Patient Discharge Clinical Trial
Official title:
Improving Hospital-to-Home Care Transitions for High-risk Younger Adult Patients at a Safety Net Hospital: Activating Partnerships Among Patients, Families and Medical Staff
Improving hospital-to-home care transitions can produce improvements in patient safety and
health care outcomes, while decreasing medical costs. Most transitions research has examined
strategies for older patients. This project, however, focuses on younger, high-risk patients
within a safety net system. The proposed intervention is based on research that patient
activation, as measured by the Patient Activation Measure (PAM), is correlated with risk for
hospital readmission. The intervention seeks to increase PAM scores by employing a
Transition Coach to coach patients, prior to and for 30-days after discharge, to (1) improve
self-management skills through goal setting and goal attainment; (2) to enhance patient
capacity to engage in trusting relationships with the Primary Care Provider (PCP), other
medical specialists, family members of friends, and the Transition Coach; and (3) to improve
ability to navigate the medical system.
The investigators will conduct a randomized trial to determine; (a) if PAM scores can be
increased in the 30-day after hospital discharge; (b) if increased PAM scores, in this
setting, are correlated with changes in healthcare utilization patterns; and (c) if the
intervention presents a viable strategy to change healthcare utilization patterns and reduce
rehospitalizations.
Patient Activation is defined as the "knowledge, skills, confidence, and inclination to
assume responsibility for managing one's health and healthcare needs." The 10-item version
of the Patient Activation Measure (PAM) has been demonstrated to be a valid tool for
measuring patient activation in a range of patient populations. Evidence demonstrates that
PAM scores are correlated with heath care outcomes and that targeted interventions can
modify PAM scores and improve outcomes.
Highly activated patients, based on their PAM scores, are less likely to experience 30-day
readmissions, while those with lower levels of activation have higher rates of
rehospitalization. The investigators propose an intervention to support younger adult
patients transitioning from hospital to home to assume increased self-care responsibility.
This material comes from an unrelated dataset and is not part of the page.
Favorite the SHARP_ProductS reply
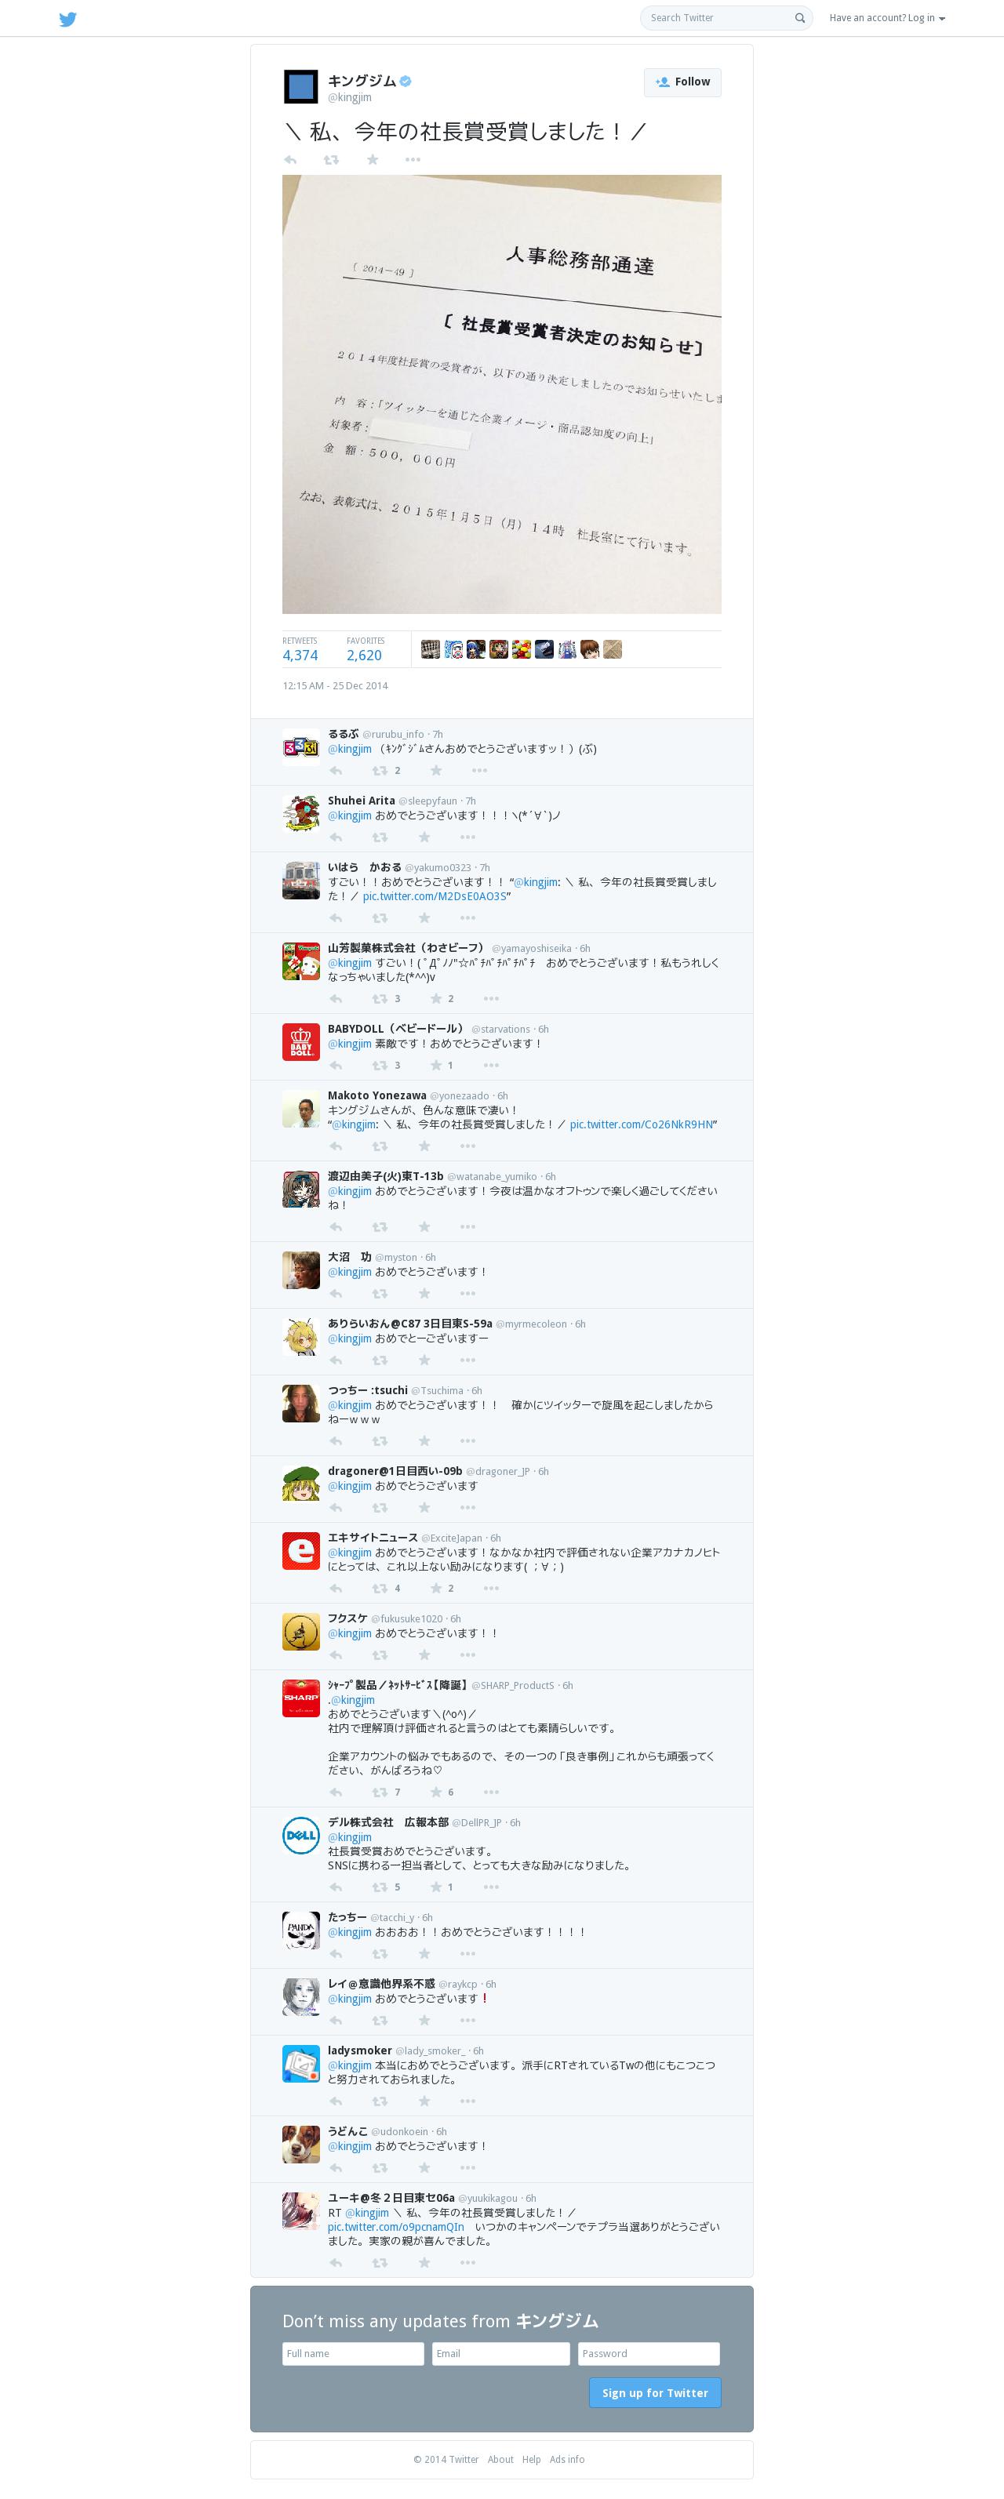Viewport: 1004px width, 2499px height. pos(437,1792)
While hospitalization tends to promote the passive receipt of care, the intervention
supports patients to take on a more active role. A Transition Coach will assist patients to
prepare for discharge to enhance their ability to self-manage medications, follow-up
appointments, symptoms, community services, and personal goals. The investigators
hypothesize that intensified pre-discharge involvement in improving self-management skills
for younger high-risk patients can; (a) improve PAM scores, (b) improve post-discharge
engagement with medical, psychiatric and community-based care; and (c) present a strategy
for changing healthcare utilization patterns that maximize outpatient care and reducing
inpatient care, including hospital readmissions.
Patient Selection:
Cambridge Health Alliance (CHA) is a public safety-net system serving an ethnically diverse,
underserved patient population of whom 30% are non-English speaking and 87% are publically
insured. Our target group is high risk hospitalized medical patients age 60 and younger, who
are discharged to home and receive primary care within the CHA network. Patients are
considered high risk if they have had a previous inpatient admission or multiple Emergency
Department (ED) visits within the past year, which serves as a proxy for complicated medical
or psychosocial issues. Patients will be selected from the Medicine or Surgical Services at
Cambridge Hospital.
Study Protocol:
The study protocol is described below.
1. The investigators anticipate enrolling 100 intervention patients and 100 control
patients over 9 months.
2. A research assistant (RA) administers the Patient Activation Measure to intervention
patients and control patients, immediately after randomization.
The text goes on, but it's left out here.